Broke review: keep on keeping on is the message from this documentary about those just about managing

Would-be wrestler Ross and his daughter Evie - BBC
Would-be wrestler Ross and his daughter Evie - BBC

Billy kept an X-Box under his bed. Just in case he ever had a telly to plug it into. This didn’t look imminent, he and his father Steve being homeless and kipping in tents. First on the beach. Then in the woods. Then, as winter came, the beach again. They live in Hastings, as in the battle of, where they pick up zero-hours casual work.

Billy and Steve may not have a television, but they are on it as part of Broke (BBC Two), a profile of that swelling minority of Britons who struggle to keep their noses above water. The first part (of three) was scheduled, with mordant irony, to go out in the week Mrs May made way, having failed in her pledge to govern for the just-about-managing. The empathetic speech she made on becoming PM played out over shots of Ross, a lovely steelworker in Port Talbot who sits in a booth for hours and years on end for a wage that in real terms is going down.
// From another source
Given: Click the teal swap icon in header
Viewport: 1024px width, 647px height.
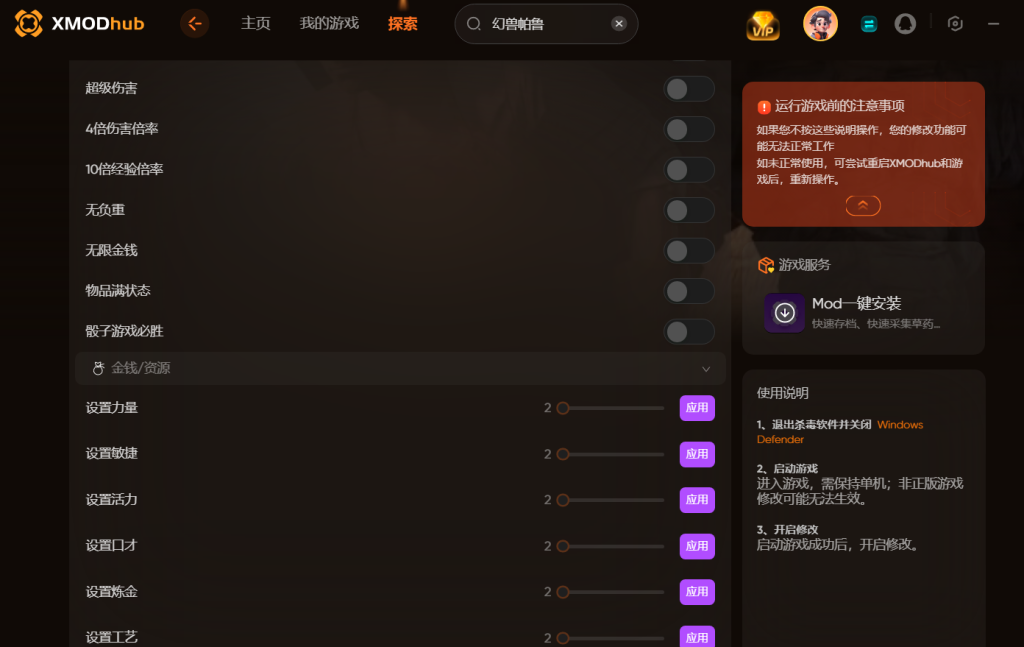Looking at the screenshot, I should pyautogui.click(x=869, y=24).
It could equally have applied to quite posh Mark who once took professional snaps of Jay-Z and All Saints but is now three years into his late-life career gigging round-the-clock for Uber. “The only way we cope with the future,” he advised, “is by not thinking about it.” He still hopes to do something else. Maybe he should start an ostrich farm?
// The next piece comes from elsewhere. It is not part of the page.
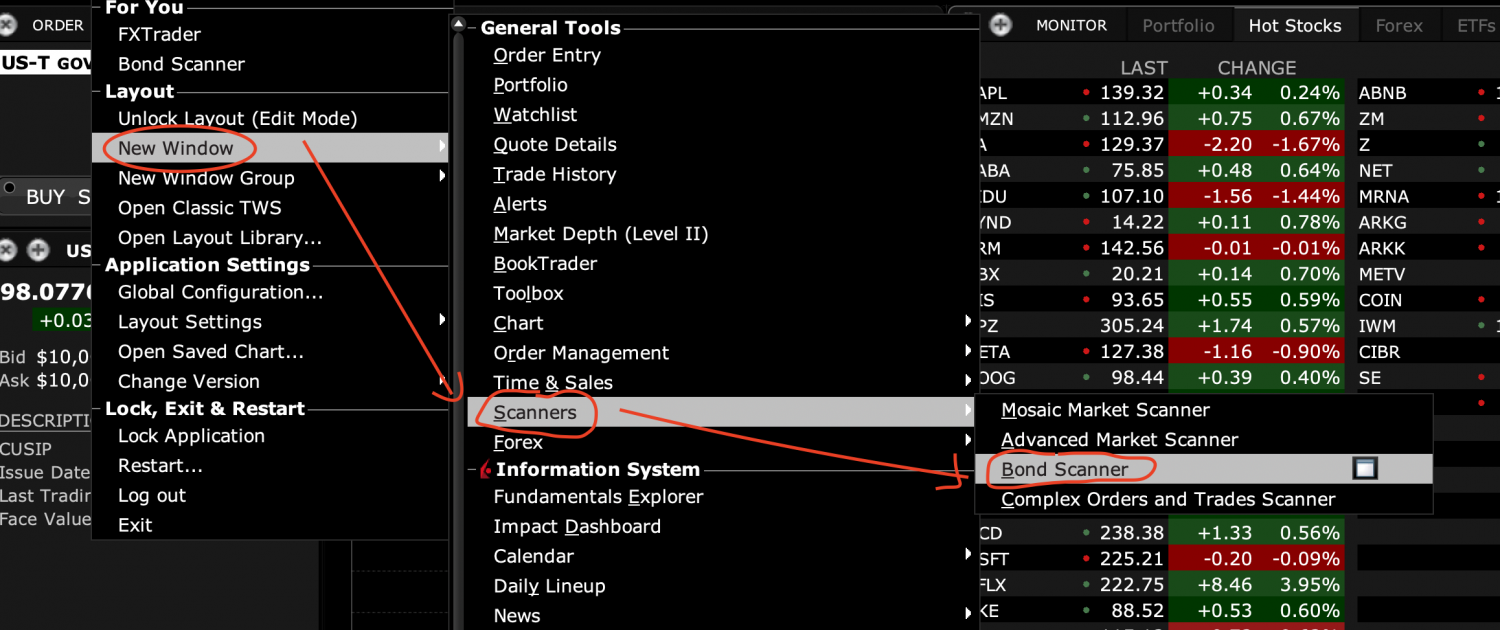Click the BUY button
This is a proper documentary made according to old-school rules: watch, listen and stay out of the way. There was no talk of Brexit, no tut-tutting, none of the gawping or story-sculpting that marred Benefits Street. Two talked about “shovelling s--t” for a living, literally. All remained amazingly chipper. Adversity hasn’t wiped the smiles away. But perhaps they are self-selecting. When the programme’s request for volunteers went out on BBC radio stations, one anonymous caller had pondered suicide. “I’m just doomed,” he reported. “Being alive is just far too expensive.”

The episode tried ending on a note of hope as Ross entered the wrestling ring and lifted a massive opponent above his head. “I gotta be the hero,” he reasoned. His wife and daughters cheered. So would anyone. But the real heroism is to keep buggering on.